Navigating Stuckness

March 6, 2014

“How we spend our days is, of course, how we spend our lives.”

All we have in life is our time. People struggle after success. They hunger for fame, fortune, and power. But in all of these things, the same question exists — what will you do with your time? How do you want to spend your days? As Annie Dillard reminds us, “how we spend our days is, of course, how we spend our lives.”

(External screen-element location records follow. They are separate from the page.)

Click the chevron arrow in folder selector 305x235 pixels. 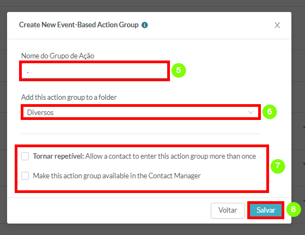pos(251,112)
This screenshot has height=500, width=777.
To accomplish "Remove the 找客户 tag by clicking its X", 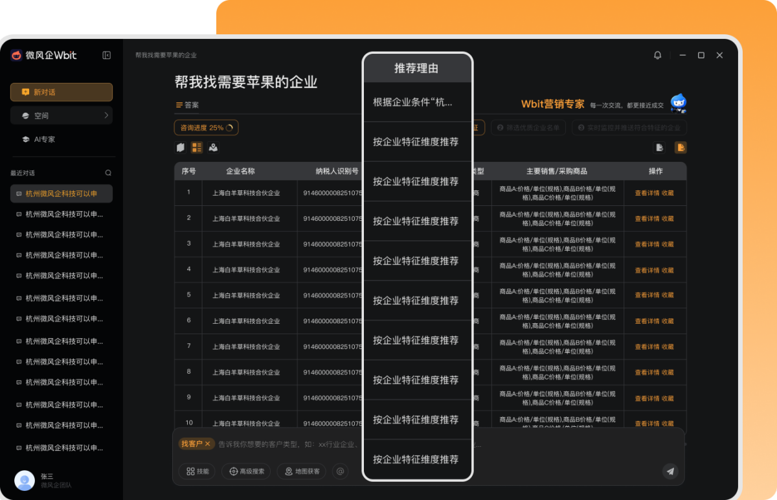I will [207, 444].
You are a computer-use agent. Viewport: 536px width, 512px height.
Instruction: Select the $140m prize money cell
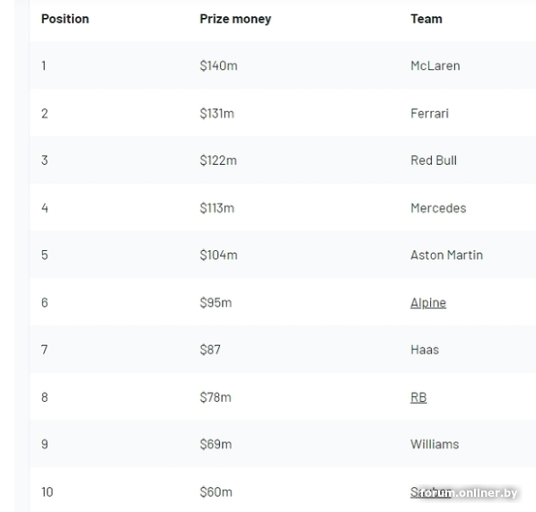coord(218,65)
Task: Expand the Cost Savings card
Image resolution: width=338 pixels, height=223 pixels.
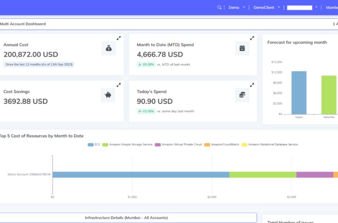Action: pos(119,85)
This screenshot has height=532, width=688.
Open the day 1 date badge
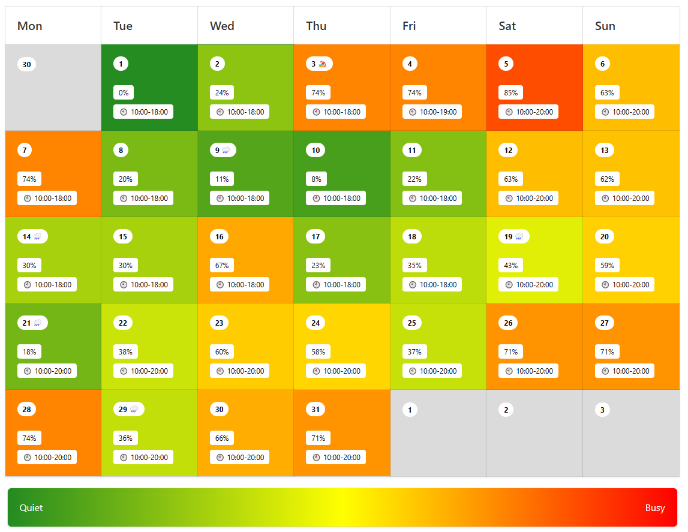point(121,64)
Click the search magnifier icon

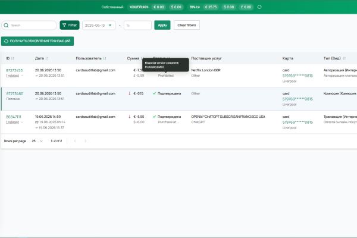[6, 25]
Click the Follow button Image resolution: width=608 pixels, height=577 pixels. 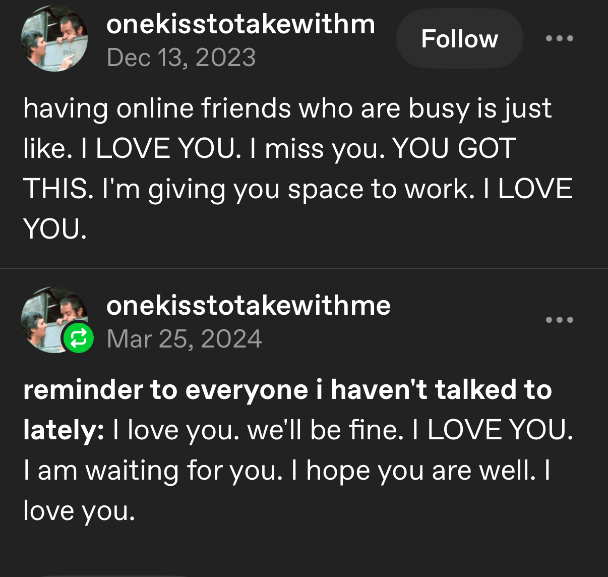point(459,39)
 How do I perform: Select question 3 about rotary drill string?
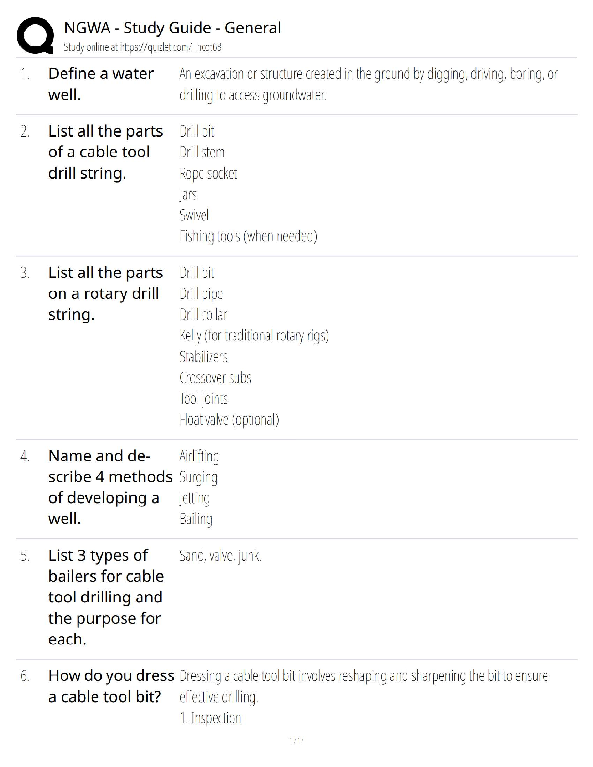106,293
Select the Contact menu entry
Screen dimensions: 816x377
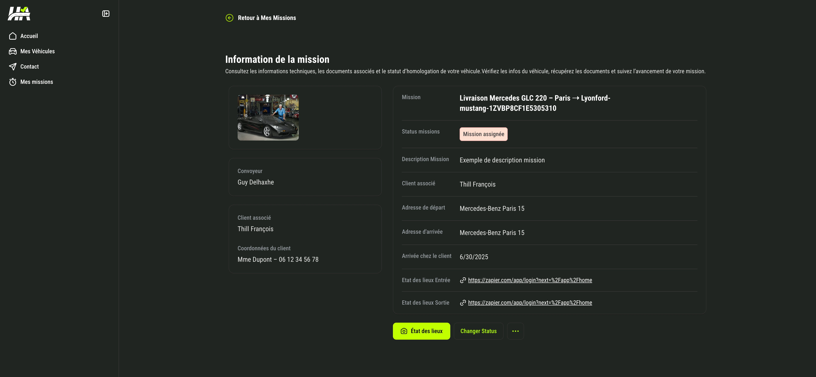tap(29, 66)
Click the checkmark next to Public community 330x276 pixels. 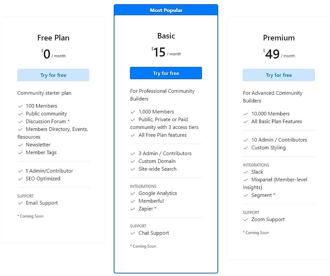coord(20,114)
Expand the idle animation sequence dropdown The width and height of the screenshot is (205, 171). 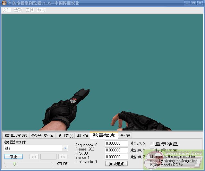click(x=65, y=148)
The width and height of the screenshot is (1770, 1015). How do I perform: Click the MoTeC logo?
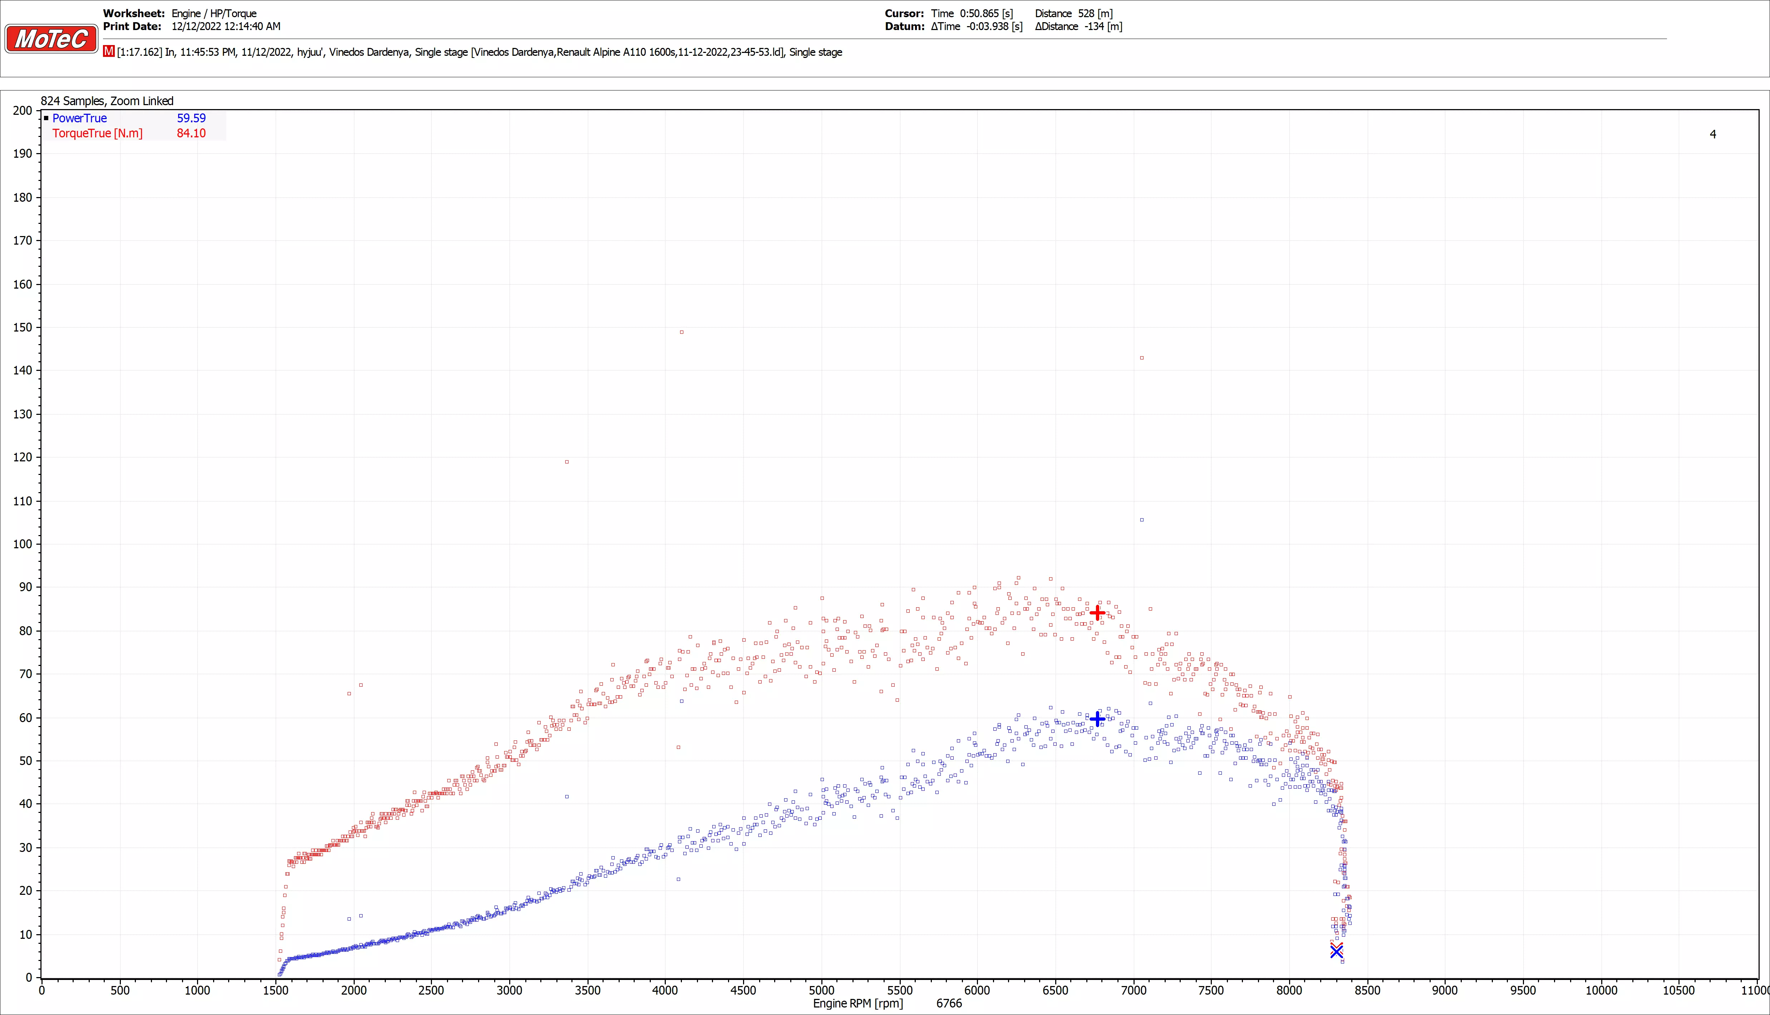point(51,39)

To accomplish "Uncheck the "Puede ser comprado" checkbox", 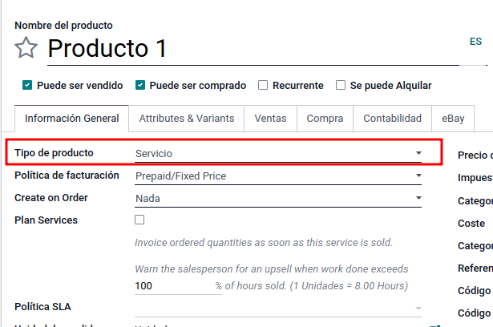I will coord(139,85).
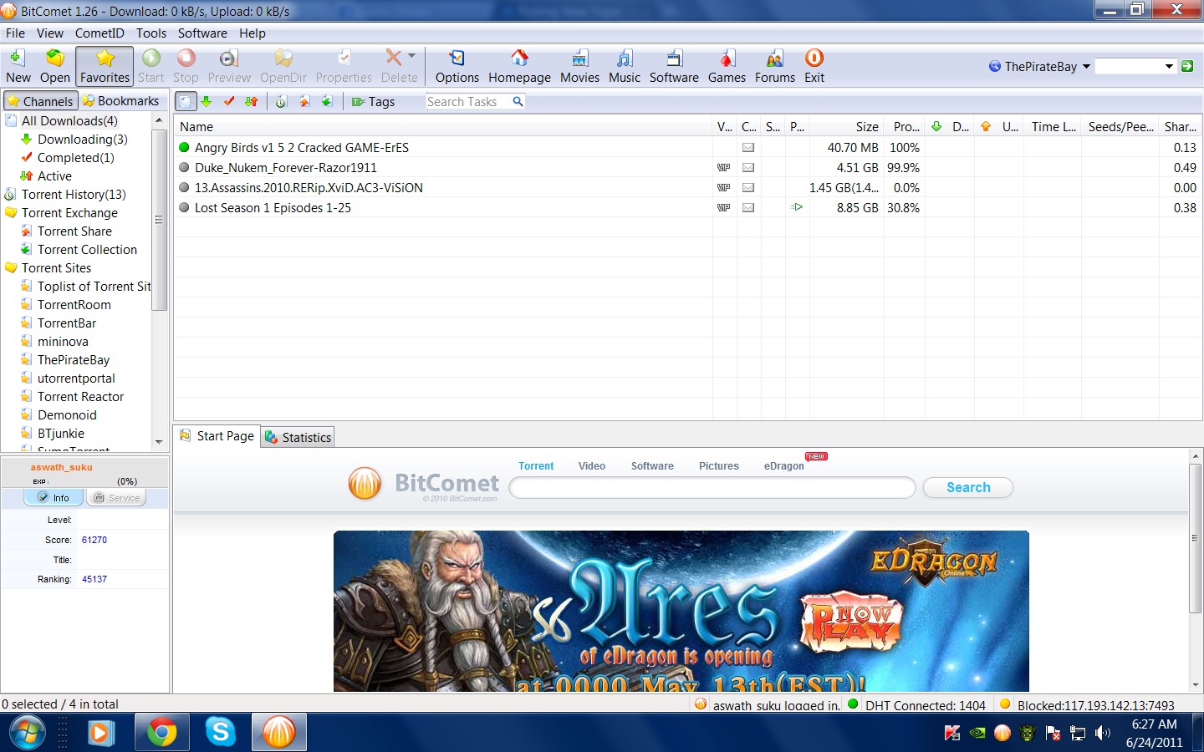Click the Games toolbar icon
The width and height of the screenshot is (1204, 752).
click(727, 66)
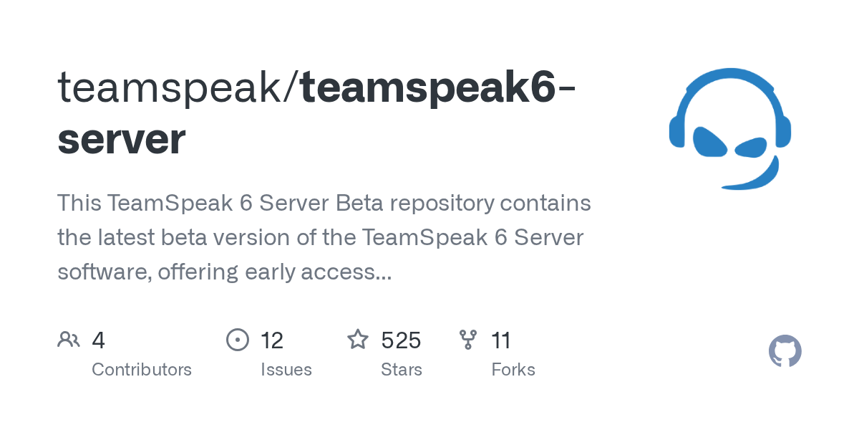Open the GitHub Octocat logo
Screen dimensions: 859x430
[x=785, y=351]
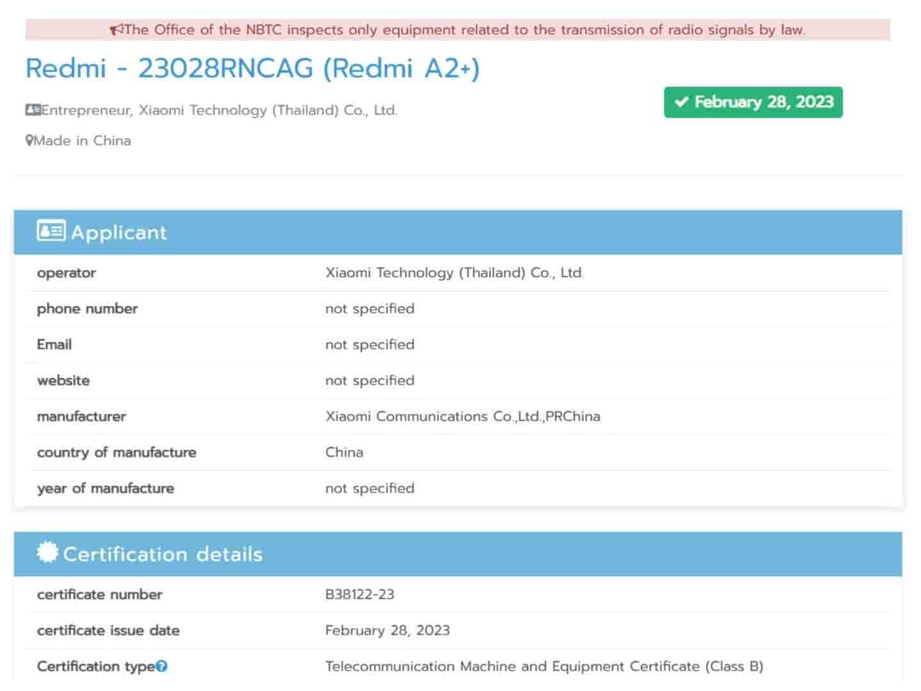Click the Made in China label
The height and width of the screenshot is (691, 921).
tap(82, 141)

I’ve followed the work of Jonathan Harris for a while now, always admiring him for using the internet in exceptional ways which amplify our humanity. I think I first found him through his project We Feel Fine, an important reminder that there are real, feeling people on the other ends of the data tubes. And I regularly return to his Cowbird project, a tool for collecting and telling stories, whenever I need to get out of my own head for a while. And yet, as often turns out to be the case, Harris’s singular success and impressive body of work have been the result of a messy, sometimes baffled journey, a journey which I’m so glad he’s shared in this recent essay, Navigating Stuckness, because like his work it’s full of wisdom and humanity.

From the start, he’s deeply honest about falling into the trap, perhaps common for successful people, of playing to an audience instead of for himself:

My insights felt increasingly superficial, and though they made me sound clever and witty, they didn’t do much to help me be kind.

I love the unquestioned assumption here that the point of learning is to make one kinder. It traces back at least as far as Aristotle’s notion of eudaimonia, having a good spirit, as the ultimate goal. For in the end, all we have are ourselves, our souls. I’ve been trying to get into the habit of asking myself “Is what I’m doing right now making me any better of a person?” and with uneasy frequency the answer turns out to be no. Much of this is the compromise of work: I get paid—and thus am I able to eat and sleep beneath a roof—because I do things of value to others, not necessarily myself. But this isn’t the only model for work. I admire and aspire to the alternative approach Harris takes:

Often, I use my work as a way to steer my life in a particular direction. I’ll identify something I want to change about myself, and then I’ll design a project to help me do it.

This has to be the ideal work-life balance: not that work and life should be opposed in equal measure, but that they should be integrated into the project of soulcraft. And indeed, it sounds like it worked for Harris:

At first, Today was a wonderful addition to my life. I found myself becoming more aware of the world around me, more capable of connecting with others, and better at identifying beauty.

Until it didn’t:

More and more people began to follow along, until an audience of several thousand strangers was observing the intimate details of my everyday life. This began to be a burden. The project took on a performative quality; …I found myself plundering the relationships in my life for material, often with damaging consequences. I began to feel like a spectator to my own life, unsure whether to document it or simply to live it.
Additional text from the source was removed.